Cold and Ice, and Heat, Episodically Gripped Tropical Regions 300 Million Years Ago
News story originally written on July 31, 2008
For a long time scientists have thought that, like today, the tropics stayed warm throughout Earth's last major glaciation 300 million years ago. New evidence shows that this isn't the case. In fact, the tropics experienced cold temperatures at that time.
Geologist Gerilyn Soreghan of Oklahoma University found evidence for this in an ancient glacial landscape in the Rocky Mountains of western Colorado. Three hundred million years ago, the region was part of the tropics. The continents were then assembled into the supercontinent Pangaea.
The ancient tropical glaciers were very close to the ocean, so the toes of the glaciers were probably less than 500 meters (1,640 feet) above sea level. This is much lower than the tropical glaciers of Earth's recent glacial times.
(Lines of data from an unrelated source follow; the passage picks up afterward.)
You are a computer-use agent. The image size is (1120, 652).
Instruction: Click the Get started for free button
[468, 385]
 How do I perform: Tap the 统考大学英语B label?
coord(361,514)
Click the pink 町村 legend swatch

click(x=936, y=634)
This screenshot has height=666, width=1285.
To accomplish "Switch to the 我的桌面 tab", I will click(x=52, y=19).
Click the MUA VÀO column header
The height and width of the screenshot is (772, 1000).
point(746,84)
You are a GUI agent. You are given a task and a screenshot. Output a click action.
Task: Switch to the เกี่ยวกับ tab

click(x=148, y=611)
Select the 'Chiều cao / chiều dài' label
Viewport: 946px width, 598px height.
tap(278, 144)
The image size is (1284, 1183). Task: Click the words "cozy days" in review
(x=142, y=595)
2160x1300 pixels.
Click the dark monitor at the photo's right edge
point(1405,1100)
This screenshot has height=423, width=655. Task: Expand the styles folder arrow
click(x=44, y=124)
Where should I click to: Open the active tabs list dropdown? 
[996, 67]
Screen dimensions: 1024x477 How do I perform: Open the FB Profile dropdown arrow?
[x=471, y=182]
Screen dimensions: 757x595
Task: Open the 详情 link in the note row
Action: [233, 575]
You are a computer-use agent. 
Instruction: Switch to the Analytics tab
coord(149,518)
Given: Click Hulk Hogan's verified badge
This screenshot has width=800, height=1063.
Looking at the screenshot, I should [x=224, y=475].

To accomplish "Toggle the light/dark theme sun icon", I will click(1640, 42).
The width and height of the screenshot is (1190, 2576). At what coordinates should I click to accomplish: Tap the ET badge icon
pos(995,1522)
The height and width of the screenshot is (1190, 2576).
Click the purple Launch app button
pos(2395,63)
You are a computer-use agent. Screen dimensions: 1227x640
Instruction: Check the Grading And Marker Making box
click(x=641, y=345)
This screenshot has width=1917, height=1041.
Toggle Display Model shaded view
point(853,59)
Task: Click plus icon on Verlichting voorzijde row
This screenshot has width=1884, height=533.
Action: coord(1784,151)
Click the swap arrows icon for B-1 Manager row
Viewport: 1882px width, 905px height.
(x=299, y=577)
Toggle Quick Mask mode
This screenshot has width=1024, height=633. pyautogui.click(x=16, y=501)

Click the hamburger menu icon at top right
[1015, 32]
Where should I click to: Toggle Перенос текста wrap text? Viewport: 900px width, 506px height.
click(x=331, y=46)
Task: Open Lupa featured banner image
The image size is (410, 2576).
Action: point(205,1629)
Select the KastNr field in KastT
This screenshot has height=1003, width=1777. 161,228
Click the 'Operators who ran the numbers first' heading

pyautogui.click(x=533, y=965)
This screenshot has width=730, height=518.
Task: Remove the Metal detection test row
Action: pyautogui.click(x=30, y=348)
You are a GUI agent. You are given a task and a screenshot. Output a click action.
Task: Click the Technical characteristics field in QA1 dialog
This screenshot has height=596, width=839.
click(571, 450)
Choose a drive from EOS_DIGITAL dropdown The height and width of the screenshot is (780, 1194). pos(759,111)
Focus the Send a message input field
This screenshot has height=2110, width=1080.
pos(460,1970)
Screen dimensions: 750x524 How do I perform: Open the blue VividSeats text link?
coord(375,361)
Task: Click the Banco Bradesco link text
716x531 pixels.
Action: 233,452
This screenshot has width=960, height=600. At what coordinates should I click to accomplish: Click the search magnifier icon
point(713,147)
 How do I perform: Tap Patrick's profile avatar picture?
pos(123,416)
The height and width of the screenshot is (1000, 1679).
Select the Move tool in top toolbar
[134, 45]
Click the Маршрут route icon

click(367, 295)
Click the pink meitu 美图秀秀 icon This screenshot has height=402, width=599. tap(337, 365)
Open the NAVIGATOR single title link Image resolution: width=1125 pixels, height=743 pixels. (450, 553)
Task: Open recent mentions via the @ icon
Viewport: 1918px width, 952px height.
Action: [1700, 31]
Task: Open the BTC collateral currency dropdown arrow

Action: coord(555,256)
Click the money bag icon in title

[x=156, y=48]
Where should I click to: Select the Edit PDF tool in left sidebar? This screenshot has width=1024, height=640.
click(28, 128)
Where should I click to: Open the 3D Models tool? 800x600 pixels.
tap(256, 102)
"The Late Paleozoic tropical climate was not buffered against cold from the high latitudes, as everyone had thought," said Soreghan. "The evidence we found indicates that glaciers were common at this time, even in tropical latitudes. This calls into question traditional assumptions of long-lasting equatorial warmth in the Late Paleozoic, and raises the possibility of large-scale and unexpected climate change in the tropics during that time."
"This study is an example of the wealth of untapped climate information stored in Earth's 'deep time' geologic record millions of years ago," said H. Richard Lane, program director in NSF's Division of Earth Sciences, which funded the research. "These kinds of discoveries may greatly improve our understanding and prediction of modern climate change."